● Problem to work on
Please transcribe every one of the following items line for line, changing nothing.

****

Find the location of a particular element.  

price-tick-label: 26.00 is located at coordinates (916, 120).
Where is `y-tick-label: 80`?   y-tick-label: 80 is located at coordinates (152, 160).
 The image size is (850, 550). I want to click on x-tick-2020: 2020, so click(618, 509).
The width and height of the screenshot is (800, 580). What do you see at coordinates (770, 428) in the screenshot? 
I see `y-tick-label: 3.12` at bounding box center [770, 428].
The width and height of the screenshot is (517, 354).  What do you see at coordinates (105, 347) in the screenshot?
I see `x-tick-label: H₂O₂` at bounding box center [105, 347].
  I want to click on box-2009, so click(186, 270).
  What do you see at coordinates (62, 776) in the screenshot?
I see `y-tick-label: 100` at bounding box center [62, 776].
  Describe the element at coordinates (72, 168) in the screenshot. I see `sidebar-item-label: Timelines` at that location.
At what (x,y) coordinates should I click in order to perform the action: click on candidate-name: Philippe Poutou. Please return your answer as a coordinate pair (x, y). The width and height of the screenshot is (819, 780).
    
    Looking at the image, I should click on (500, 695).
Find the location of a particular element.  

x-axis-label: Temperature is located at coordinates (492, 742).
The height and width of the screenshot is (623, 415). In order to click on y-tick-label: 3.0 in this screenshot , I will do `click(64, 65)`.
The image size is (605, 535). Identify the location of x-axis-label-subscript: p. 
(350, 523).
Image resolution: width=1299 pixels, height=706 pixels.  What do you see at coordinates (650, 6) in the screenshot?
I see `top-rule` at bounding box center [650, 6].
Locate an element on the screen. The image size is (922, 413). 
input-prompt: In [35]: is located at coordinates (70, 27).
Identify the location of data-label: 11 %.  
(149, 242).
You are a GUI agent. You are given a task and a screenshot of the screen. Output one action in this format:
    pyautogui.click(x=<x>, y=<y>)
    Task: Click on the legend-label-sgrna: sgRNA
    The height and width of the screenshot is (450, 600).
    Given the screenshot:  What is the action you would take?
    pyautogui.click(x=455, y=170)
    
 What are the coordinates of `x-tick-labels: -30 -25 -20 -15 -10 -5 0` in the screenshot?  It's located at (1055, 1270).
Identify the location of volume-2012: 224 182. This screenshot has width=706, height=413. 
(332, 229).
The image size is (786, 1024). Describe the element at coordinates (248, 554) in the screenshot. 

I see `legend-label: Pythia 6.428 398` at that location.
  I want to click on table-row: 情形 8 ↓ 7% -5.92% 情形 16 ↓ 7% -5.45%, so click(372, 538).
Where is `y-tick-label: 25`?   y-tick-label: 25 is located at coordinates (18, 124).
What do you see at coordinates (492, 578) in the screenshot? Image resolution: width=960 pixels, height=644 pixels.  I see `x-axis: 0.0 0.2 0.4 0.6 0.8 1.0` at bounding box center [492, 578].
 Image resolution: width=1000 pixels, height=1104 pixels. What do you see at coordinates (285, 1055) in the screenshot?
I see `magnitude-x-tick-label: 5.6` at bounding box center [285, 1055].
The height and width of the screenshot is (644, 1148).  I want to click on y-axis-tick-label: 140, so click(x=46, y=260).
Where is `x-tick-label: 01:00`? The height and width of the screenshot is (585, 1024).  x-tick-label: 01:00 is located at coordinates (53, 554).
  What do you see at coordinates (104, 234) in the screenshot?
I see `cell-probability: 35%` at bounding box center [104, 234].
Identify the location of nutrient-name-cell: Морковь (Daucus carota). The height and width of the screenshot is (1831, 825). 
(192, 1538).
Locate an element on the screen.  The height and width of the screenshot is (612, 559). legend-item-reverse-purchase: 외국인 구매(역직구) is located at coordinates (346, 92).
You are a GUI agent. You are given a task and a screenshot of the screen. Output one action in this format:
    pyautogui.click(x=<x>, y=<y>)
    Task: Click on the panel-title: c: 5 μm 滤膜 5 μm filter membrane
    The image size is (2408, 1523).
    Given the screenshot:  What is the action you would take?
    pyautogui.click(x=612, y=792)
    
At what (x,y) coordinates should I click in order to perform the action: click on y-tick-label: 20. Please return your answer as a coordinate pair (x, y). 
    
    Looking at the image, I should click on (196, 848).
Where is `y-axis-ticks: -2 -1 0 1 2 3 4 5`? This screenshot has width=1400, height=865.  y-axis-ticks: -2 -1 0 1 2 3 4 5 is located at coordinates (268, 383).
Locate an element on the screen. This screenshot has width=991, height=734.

****

● Answer to this task
Find the location of a particular element.  

price-tick-label: 26.00 is located at coordinates (916, 120).
Where is `y-tick-label: 80`?   y-tick-label: 80 is located at coordinates (152, 160).
 The image size is (850, 550). I want to click on x-tick-2020: 2020, so click(618, 509).
The width and height of the screenshot is (800, 580). What do you see at coordinates (770, 428) in the screenshot? 
I see `y-tick-label: 3.12` at bounding box center [770, 428].
The width and height of the screenshot is (517, 354).  What do you see at coordinates (105, 347) in the screenshot?
I see `x-tick-label: H₂O₂` at bounding box center [105, 347].
  I want to click on box-2009, so click(186, 270).
  What do you see at coordinates (62, 776) in the screenshot?
I see `y-tick-label: 100` at bounding box center [62, 776].
  Describe the element at coordinates (72, 168) in the screenshot. I see `sidebar-item-label: Timelines` at that location.
At what (x,y) coordinates should I click in order to perform the action: click on candidate-name: Philippe Poutou. Please return your answer as a coordinate pair (x, y). The width and height of the screenshot is (819, 780).
    
    Looking at the image, I should click on (500, 695).
Find the location of a particular element.  

x-axis-label: Temperature is located at coordinates (492, 742).
The height and width of the screenshot is (623, 415). In order to click on y-tick-label: 3.0 in this screenshot , I will do `click(64, 65)`.
The image size is (605, 535). Identify the location of x-axis-label-subscript: p. 
(350, 523).
Image resolution: width=1299 pixels, height=706 pixels.  What do you see at coordinates (650, 6) in the screenshot?
I see `top-rule` at bounding box center [650, 6].
Locate an element on the screen. The image size is (922, 413). 
input-prompt: In [35]: is located at coordinates (70, 27).
Identify the location of data-label: 11 %.  
(149, 242).
You are a GUI agent. You are given a task and a screenshot of the screen. Output one action in this format:
    pyautogui.click(x=<x>, y=<y>)
    Task: Click on the legend-label-sgrna: sgRNA
    The height and width of the screenshot is (450, 600).
    Given the screenshot:  What is the action you would take?
    pyautogui.click(x=455, y=170)
    
 What are the coordinates of `x-tick-labels: -30 -25 -20 -15 -10 -5 0` in the screenshot?  It's located at (1055, 1270).
Identify the location of volume-2012: 224 182. This screenshot has width=706, height=413. 
(332, 229).
The image size is (786, 1024). Describe the element at coordinates (248, 554) in the screenshot. 

I see `legend-label: Pythia 6.428 398` at that location.
  I want to click on table-row: 情形 8 ↓ 7% -5.92% 情形 16 ↓ 7% -5.45%, so click(372, 538).
Where is `y-tick-label: 25`?   y-tick-label: 25 is located at coordinates (18, 124).
What do you see at coordinates (492, 578) in the screenshot? Image resolution: width=960 pixels, height=644 pixels.  I see `x-axis: 0.0 0.2 0.4 0.6 0.8 1.0` at bounding box center [492, 578].
 Image resolution: width=1000 pixels, height=1104 pixels. What do you see at coordinates (285, 1055) in the screenshot?
I see `magnitude-x-tick-label: 5.6` at bounding box center [285, 1055].
The height and width of the screenshot is (644, 1148).  I want to click on y-axis-tick-label: 140, so click(x=46, y=260).
Where is `x-tick-label: 01:00`? The height and width of the screenshot is (585, 1024).  x-tick-label: 01:00 is located at coordinates (53, 554).
  What do you see at coordinates (104, 234) in the screenshot?
I see `cell-probability: 35%` at bounding box center [104, 234].
Identify the location of nutrient-name-cell: Морковь (Daucus carota). The height and width of the screenshot is (1831, 825). 
(192, 1538).
Locate an element on the screen.  The height and width of the screenshot is (612, 559). legend-item-reverse-purchase: 외국인 구매(역직구) is located at coordinates (346, 92).
You are a GUI agent. You are given a task and a screenshot of the screen. Output one action in this format:
    pyautogui.click(x=<x>, y=<y>)
    Task: Click on the panel-title: c: 5 μm 滤膜 5 μm filter membrane
    The image size is (2408, 1523).
    Given the screenshot:  What is the action you would take?
    pyautogui.click(x=612, y=792)
    
At what (x,y) coordinates should I click in order to perform the action: click on y-tick-label: 20. Please return your answer as a coordinate pair (x, y). 
    
    Looking at the image, I should click on (196, 848).
Where is `y-axis-ticks: -2 -1 0 1 2 3 4 5`? This screenshot has width=1400, height=865.  y-axis-ticks: -2 -1 0 1 2 3 4 5 is located at coordinates (268, 383).
Locate an element on the screen. This screenshot has width=991, height=734.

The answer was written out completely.